First came a delay in the identification phase. Despite my theoretical understanding of how to check for head lice and identify them, I had never actually done it. In my mind, an infestation would be pretty obvious to identify. I didn’t realise that it might only be 3 tiny little lice hiding in a head full of hair. I didn’t realise how hard tiny light brown creatures and their off white eggs are to identify in a head full of dark blonde hair. I didn’t realise that the head isn’t necessarily all that itchy. Not beyond the normal itches and scratches of a primary school aged child who gets hot and sweaty from playing all day. So when I heard that kids in my daughter’s class had head lice I did check my her head and do the ‘right things’…I just didn’t see anything. I was unconsciously incompetent in terms of head lice identification.

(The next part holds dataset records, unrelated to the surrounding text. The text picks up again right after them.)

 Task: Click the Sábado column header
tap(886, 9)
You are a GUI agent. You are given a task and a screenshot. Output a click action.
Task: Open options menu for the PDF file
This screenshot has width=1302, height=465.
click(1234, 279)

Once I did eventually identify them (using the wet combing method BTW – in future I’m just going to do this periodically if it’s going around) I got my husband to go to the pharmacy near his work to get some treatment. He came home with a small bottle of an appropriate treatment which we applied straight away. In order to repeat the treatment we needed to make another trip to the pharmacy, a job which quickly fell off of my to do list. Until I noticed the itching again. Oh shit. I totally forgot to do the repeat treatment. Which brings us back to the present day, and me standing in the aisle of the pharmacy.
As much of a nuisance as this whole experience has been, it’s taught me some pretty valuable lessons. It’s so easy as a pharmacist to get caught up in the theory and forget about the practicalities, but it’s the practical stuff that can really interfere with effectiveness. People need help with the practical stuff, even the people who should know better. And not just with head lice, with most things. We have opportunity to add real value here. To contextualise treatments for people; understand their world and influence their behaviour to give the treatment the best possible chance of being effective. Stop them from throwing money down the drain and perpetuating the problem.
This experience also reminded me of the importance of practical experience. In terms of pharmacy practice, I haven’t been practising clinically over the past few years. That’s been counteracted somewhat because I’ve still been talking with patients and have been somewhat obsessed with understanding their world view. But even so, there’s something about maintaining an element of practice involving direct patient care that I believe is of great value. And unless you’re the world’s greatest empathiser (I’m pretty sure if you’re a pharmacist that immediately rules you out of that category) then I think everyone can benefit from it, regardless of what your role is. There’s a big gap between work as imagined and work as done. We need to start reducing it.